Welche Gründe gibt es für diese Entwicklung? Donald Trumps Steuerreform? Fakt ist: Hätte es die Steuerreform nicht gegeben, würde die Schuldenquote in zehn Jahren trotzdem bei 93 Prozent vom BIP liegen. Also liegt die Ursache für die explodierende Verschuldung woanders: Hauptfaktor für die steigenden Defizite sind höhere Leistungen für ältere Menschen der Mittelschicht. Experten erwarten hier insbesondere steigende Ausgaben für Renten aus der Alters- und Hinterbliebenenversicherung. Diese dürften Prognosen zufolge von 4,9 Prozent auf 6,0 Prozent in Relation zum BIP klettern. Hinzu kommen die staatlichen Ausgaben für die Krankenversicherung der über 65-Jährigen im Rahmen des Medicare-Programms, bei dem es sich ebenso wenig wie im Fall der Sozialversicherung um eine vermögensabhängige Leistung handelt. Die beiden Programme zusammen werden das jährliche Haushaltsloch um 2,7 Prozent des BIPs erhöhen.

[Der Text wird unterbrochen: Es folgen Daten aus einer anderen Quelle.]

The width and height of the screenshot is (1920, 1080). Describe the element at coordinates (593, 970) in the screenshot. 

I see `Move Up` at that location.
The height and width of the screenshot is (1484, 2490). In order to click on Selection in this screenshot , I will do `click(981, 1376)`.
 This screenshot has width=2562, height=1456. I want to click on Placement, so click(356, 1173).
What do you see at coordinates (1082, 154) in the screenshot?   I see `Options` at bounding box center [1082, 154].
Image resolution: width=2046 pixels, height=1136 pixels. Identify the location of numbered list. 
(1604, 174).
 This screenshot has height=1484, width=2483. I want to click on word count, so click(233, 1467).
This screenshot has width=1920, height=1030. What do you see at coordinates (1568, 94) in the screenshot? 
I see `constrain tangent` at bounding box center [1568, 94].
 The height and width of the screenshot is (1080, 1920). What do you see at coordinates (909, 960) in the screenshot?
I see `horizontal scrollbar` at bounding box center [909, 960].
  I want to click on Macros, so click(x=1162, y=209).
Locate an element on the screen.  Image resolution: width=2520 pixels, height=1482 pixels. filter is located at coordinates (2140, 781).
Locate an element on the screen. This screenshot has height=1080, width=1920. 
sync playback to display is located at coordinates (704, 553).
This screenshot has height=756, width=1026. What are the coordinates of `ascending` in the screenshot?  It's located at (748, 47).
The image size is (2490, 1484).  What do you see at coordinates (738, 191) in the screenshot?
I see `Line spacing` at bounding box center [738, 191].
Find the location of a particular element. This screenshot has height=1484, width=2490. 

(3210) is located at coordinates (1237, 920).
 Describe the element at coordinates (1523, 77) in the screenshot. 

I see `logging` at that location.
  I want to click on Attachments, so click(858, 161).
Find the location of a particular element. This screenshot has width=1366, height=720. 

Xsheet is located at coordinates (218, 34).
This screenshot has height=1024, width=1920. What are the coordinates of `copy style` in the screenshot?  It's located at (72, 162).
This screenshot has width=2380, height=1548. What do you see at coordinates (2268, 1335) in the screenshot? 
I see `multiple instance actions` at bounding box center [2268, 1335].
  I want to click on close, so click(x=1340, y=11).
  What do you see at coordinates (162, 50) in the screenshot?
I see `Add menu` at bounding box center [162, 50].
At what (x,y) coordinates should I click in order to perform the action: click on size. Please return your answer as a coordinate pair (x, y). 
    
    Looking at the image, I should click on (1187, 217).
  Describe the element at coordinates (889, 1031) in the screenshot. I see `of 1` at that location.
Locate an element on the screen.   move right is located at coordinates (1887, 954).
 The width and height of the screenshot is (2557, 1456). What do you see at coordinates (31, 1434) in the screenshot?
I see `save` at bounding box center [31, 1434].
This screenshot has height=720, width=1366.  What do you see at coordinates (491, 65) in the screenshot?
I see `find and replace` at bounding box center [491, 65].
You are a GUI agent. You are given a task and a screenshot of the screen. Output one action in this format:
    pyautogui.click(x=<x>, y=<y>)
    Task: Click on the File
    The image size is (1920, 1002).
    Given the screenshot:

In Wahrheit ist die Lage sogar noch prekärer. Die offiziellen Defizitprognosen gehen davon aus, dass die 2017 verabschiedeten Senkungen der Einkommensteuer 2025 auslaufen und sich die Haushaltslöcher danach entsprechend verkleinern. Zudem liegt den Prognosen die Annahme zugrunde, dass das jüngst verabschiedete Ausgabenplus für Verteidigung und die jährlich neu zu beschließenden Mehrausgaben im nicht militärischen Bereich nur vorübergehend erfolgen. Beides halte ich für unwahrscheinlich. Bleiben die Maßnahmen bestehen, könnte das jährliche Defizit 2028 bei 7,1 Prozent des BIPs liegen – zwei Punkte höher als offiziell prognostiziert. Die Schuldenquote würde mehr als 150 Prozent des BIPs erreichen – damit spielten die USA in einer Liga mit Italien, Griechenland und Portugal. In diesem Fall würden US-Anleihen nicht mehr wie eine sichere Anlage wirken. Anleger dürften eine Risikoprämie fordern. Die Zinsen für US-Staatspapiere würden erheblich steigen, die Defizite sich weiter erhöhen.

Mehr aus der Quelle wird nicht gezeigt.